Pablo Neruda played with this idea back in 1925, with feismo, the art of the ugly:
el perfume de las ciruelas que rodando a tierra
se pudren en el tiempo, infinitamente verdes.
the perfume of plums that rolling to the ground
rot in time, infinitely green.
The Sugar Book is a full-on assault on the senses, the sharp point of a blunt instrument. I don’t think anyone would accuse this book of subtlety. Its virtue is precisely its overkill. Excess, at its best, becomes a form of complexity. The outrage, while often smirking, runs deep, forcing a core of sincerity into what might easily have become a flippant, cynical take on urban ennui, as I feared when facing such crackling ironic titles as “At the Shrine for the Dead Starlet,” or “ The Heart of Glamour.”
Could I do with fewer pigs, less easy pussy, fewer flies on flesh, supernumerary whores and corpses? But this is a take it or leave it proposition. Once you edit out a few, you have to cull them all and before long, there’s no book left. Besides, each time I was set to cringe, those imagistic “defects” came into alignment.

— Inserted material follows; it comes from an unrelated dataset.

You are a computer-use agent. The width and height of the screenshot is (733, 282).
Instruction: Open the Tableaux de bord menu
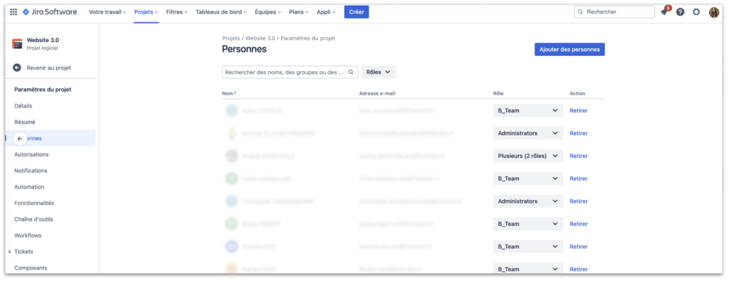click(221, 12)
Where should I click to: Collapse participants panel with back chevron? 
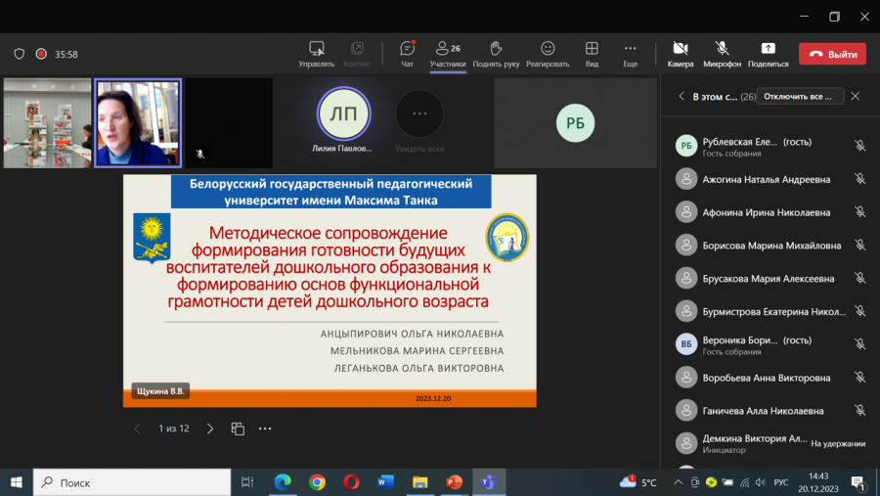[x=682, y=96]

The topic is virgin violence.
I pretend to know my way around. I pretend to translate
images into words but if there’s one thing I’ve learned
about translation: it’s about corpses.
Dig me up in 100 years and I’ll tell you about children
dying outside my window. How they smelled like rotten
fruit. So what.
Tonight whores are going to sew in my dolls.
There’s a worm in my hand and it’s small and white.
It comes from the flowers some whores gave me last
night while I was walking home with my white face and
shaking hands.
The Sugar Book bristles, and you’ll finish it with broken spikes in your palms and paper cuts on your fingers. Yet underneath that punishment lies the spirit of Ezra Pound, that notorious, pig-headed misanthrope with all the wrong attitudes, yet whose disbelief in ease could just as easily pass as compassion.
Johnny Payne is Director of the MFA in Creative Writing at Mount Saint Mary’s University, Los Angeles. His most recent book of poetry is Vassal. Forthcoming is the poetry collection Heaven of Ashes, from Mouthfeel Press.